Substituting :: for __ in every htm file, and rename htlml file 
Author Message
 Substituting :: for __ in every htm file, and rename htlml file

Am using vhdldoc, which creates HTML files.
File names of form: XXX::YY.html
Within HTML files: Links to other files of same form (with the ::)
This works great in Linux/unix, but Windows file system does not allow
files with then :: in the name.
QUESTION: How do I write an awk program that
1. traverses every .html file
2. rename the file with same name, except "::" is substituted with "__"
3. Change every instance of "::" to "__" within the file.

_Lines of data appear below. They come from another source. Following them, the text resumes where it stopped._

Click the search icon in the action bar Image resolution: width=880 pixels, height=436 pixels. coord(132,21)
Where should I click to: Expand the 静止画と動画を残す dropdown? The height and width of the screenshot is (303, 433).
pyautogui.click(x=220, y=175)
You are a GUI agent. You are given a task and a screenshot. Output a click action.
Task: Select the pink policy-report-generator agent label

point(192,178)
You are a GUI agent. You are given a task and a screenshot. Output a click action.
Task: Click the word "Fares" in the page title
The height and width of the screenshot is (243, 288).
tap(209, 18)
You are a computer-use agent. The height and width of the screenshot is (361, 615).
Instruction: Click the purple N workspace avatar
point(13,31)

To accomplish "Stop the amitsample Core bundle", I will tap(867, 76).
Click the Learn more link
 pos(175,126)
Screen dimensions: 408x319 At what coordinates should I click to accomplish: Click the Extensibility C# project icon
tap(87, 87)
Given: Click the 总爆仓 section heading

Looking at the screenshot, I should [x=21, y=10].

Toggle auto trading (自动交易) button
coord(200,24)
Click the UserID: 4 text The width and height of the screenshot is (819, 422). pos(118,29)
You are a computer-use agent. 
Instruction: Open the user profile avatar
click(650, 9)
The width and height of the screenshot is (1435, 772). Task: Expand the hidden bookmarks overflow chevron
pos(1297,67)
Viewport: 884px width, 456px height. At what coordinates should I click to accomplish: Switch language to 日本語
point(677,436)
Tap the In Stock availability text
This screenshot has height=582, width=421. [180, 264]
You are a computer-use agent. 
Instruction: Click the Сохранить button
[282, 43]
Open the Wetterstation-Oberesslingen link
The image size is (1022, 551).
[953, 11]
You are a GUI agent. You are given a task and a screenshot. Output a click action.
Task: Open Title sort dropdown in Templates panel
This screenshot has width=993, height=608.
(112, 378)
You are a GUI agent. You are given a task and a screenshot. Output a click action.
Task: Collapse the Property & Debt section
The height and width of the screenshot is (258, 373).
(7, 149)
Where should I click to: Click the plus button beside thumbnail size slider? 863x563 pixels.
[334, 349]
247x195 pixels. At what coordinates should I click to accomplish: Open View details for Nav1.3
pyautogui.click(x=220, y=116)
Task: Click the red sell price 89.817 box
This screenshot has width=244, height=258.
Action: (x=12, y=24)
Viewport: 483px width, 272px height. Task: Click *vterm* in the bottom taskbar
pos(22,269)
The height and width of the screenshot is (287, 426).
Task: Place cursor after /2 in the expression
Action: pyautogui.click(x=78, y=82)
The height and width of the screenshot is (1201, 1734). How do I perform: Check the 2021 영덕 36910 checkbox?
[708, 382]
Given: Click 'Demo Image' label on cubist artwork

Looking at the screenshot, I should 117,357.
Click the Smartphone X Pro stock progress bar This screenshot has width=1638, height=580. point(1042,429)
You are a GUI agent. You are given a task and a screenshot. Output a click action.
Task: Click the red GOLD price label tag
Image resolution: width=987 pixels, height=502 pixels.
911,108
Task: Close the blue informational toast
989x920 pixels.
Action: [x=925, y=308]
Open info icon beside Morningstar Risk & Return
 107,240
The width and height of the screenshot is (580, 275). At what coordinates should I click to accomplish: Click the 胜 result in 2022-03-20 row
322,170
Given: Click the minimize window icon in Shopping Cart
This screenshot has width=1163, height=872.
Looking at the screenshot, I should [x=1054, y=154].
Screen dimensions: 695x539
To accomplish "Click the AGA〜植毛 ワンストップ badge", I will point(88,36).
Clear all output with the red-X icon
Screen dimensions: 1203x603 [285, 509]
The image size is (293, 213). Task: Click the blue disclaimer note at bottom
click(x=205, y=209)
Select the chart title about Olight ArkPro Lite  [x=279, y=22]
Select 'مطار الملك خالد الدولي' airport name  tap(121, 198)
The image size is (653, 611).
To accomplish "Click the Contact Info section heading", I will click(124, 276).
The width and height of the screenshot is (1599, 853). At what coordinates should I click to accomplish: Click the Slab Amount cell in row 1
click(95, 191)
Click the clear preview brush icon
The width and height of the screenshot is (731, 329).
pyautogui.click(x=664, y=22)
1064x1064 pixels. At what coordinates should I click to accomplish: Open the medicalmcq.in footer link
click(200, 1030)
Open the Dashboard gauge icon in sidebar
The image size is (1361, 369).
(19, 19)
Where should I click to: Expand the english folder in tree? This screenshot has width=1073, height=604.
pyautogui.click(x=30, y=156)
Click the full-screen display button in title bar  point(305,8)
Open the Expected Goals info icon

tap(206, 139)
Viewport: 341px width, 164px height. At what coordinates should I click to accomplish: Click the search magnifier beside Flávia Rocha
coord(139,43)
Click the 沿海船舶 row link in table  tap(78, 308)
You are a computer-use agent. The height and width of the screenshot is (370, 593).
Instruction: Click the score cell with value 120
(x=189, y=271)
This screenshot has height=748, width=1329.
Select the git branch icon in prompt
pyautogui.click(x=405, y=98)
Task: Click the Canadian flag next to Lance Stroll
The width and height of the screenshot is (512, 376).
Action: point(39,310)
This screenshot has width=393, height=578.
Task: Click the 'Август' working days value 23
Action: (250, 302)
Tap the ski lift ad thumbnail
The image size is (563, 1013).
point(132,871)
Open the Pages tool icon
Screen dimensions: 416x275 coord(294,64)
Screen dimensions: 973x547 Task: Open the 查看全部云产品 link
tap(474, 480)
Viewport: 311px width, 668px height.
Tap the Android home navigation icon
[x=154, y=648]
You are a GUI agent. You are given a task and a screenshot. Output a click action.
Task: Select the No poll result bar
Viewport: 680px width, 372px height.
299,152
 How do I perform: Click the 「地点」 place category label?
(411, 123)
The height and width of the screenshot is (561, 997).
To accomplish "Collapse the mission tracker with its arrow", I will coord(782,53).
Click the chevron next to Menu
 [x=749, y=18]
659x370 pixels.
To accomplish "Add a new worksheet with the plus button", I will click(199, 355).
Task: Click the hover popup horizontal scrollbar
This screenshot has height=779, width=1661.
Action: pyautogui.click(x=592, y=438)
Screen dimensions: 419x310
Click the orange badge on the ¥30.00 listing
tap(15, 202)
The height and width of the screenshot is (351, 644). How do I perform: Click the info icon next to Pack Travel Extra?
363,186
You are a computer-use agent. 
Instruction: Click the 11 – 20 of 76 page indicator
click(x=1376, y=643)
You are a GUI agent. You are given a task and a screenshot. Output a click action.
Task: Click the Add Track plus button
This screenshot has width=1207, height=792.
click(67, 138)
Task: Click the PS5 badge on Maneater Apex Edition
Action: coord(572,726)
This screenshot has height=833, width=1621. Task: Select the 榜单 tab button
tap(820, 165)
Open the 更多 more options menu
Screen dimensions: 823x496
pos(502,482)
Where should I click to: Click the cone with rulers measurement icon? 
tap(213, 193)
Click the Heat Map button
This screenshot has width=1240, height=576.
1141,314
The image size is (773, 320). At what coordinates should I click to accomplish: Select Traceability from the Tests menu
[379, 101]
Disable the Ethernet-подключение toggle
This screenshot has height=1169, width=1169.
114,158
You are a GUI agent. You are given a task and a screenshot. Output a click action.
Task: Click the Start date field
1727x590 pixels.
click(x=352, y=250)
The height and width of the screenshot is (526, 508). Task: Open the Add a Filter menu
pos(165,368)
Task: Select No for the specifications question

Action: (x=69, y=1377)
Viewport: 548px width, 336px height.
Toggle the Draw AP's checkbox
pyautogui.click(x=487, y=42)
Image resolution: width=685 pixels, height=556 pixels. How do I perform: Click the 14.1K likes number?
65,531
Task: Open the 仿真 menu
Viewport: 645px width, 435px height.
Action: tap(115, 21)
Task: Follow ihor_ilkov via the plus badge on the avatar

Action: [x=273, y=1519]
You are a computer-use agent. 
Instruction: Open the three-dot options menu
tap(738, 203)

I used awk many many years ago, and totally forgot it!
Thanks,
---------------------------------------------------------------------------
Ben Cohen     Publisher, Trainer, Consultant    (310) 721-4830  

Author of following textbooks:
* Real Chip Design and Verification Using Verilog and VHDL, 2002 isbn 0-9705394-2-8
* Component Design by Example ",  2001 isbn  0-9705394-0-1
* VHDL Coding Styles and Methodologies, 2nd Edition, 1999 isbn 0-7923-8474-1
* VHDL Answers to Frequently Asked Questions, 2nd Edition, isbn 0-7923-8115
------------------------------------------------------------------------------



Tue, 28 Dec 2004 12:21:32 GMT  
 Substituting :: for __ in every htm file, and rename htlml file

Quote:

> Am using vhdldoc, which creates HTML files.
> File names of form: XXX::YY.html
> Within HTML files: Links to other files of same form (with the ::)
> This works great in Linux/unix, but Windows file system does not allow
> files with then :: in the name.
> QUESTION: How do I write an awk program that
> 1. traverses every .html file
> 2. rename the file with same name, except "::" is substituted with "__"
> 3. Change every instance of "::" to "__" within the file.
> ------------------------------------------------------------------------------

try

        FNR == 1 {
                file = FILENAME ; gsub( /::/, "__", file)
        }

        {
                gsub( /::/, "__" )
                print > file
        }

Jurgen



Tue, 28 Dec 2004 18:44:57 GMT  
 Substituting :: for __ in every htm file, and rename htlml file


Quote:
> > Am using vhdldoc, which creates HTML files.
> > File names of form: XXX::YY.html
> > Within HTML files: Links to other files of same form (with the ::)
> > This works great in Linux/unix, but Windows file system does not allow
> > files with then :: in the name.
> > QUESTION: How do I write an awk program that
> > 1. traverses every .html file
> > 2. rename the file with same name, except "::" is substituted with "__"
> > 3. Change every instance of "::" to "__" within the file.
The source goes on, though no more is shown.